*** The data Section Begins ***
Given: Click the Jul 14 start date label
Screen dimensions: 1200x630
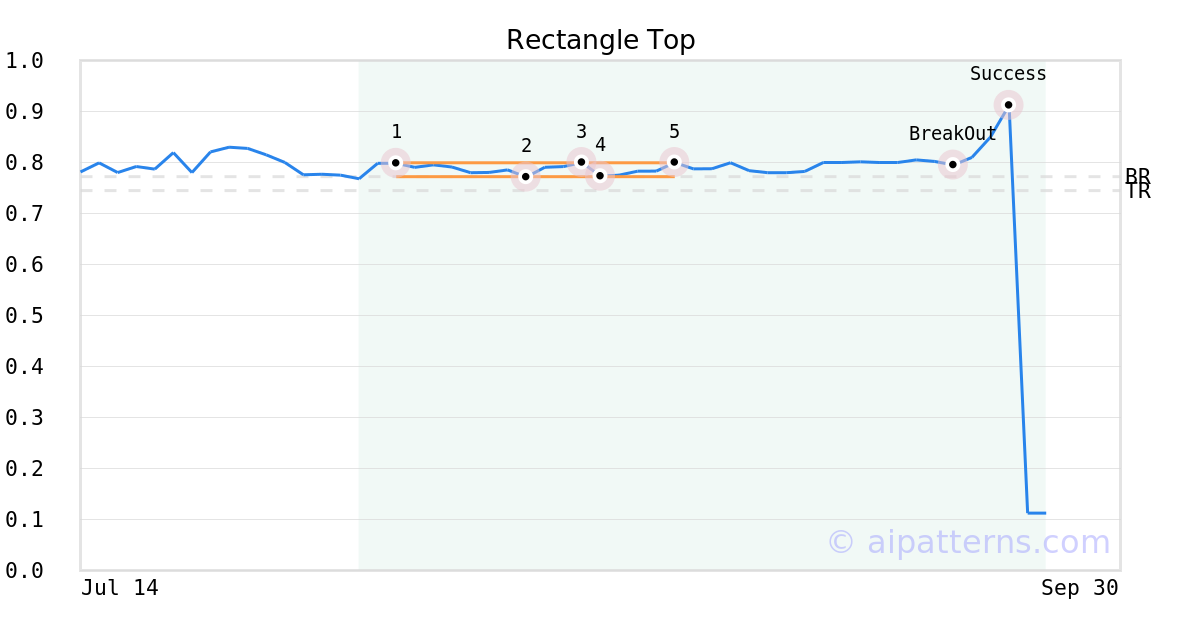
*** The data Section Ends ***
*** The data Section Begins ***
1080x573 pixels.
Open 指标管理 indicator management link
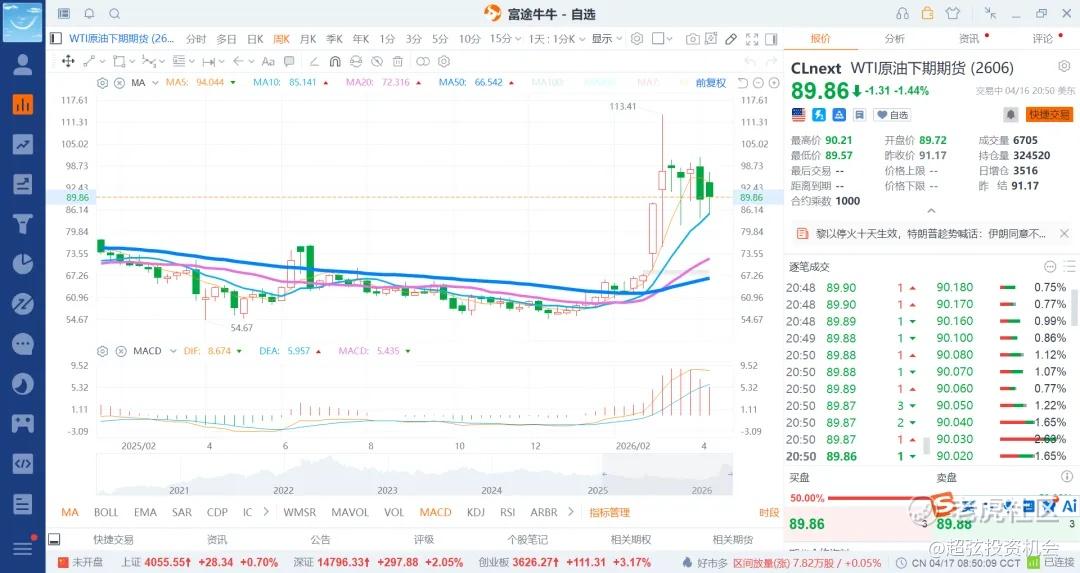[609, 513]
*** The data Section Ends ***
*** The data Section Begins ***
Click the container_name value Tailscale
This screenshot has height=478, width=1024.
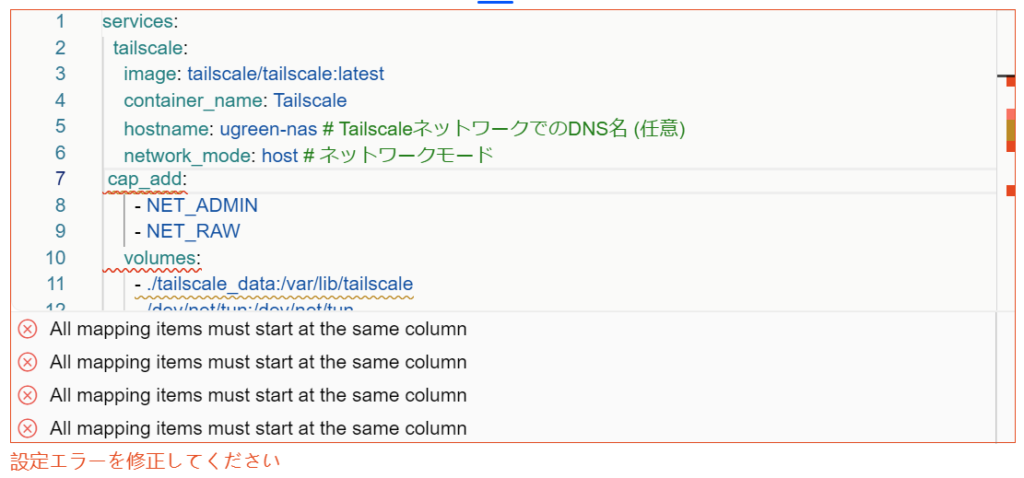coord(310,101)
*** The data Section Ends ***
## Assigned task:
From the data above, copy each line where the string "Click" appears.

## Response to this exercise:
Given: Click the Jul 14 start date label
Click the container_name value Tailscale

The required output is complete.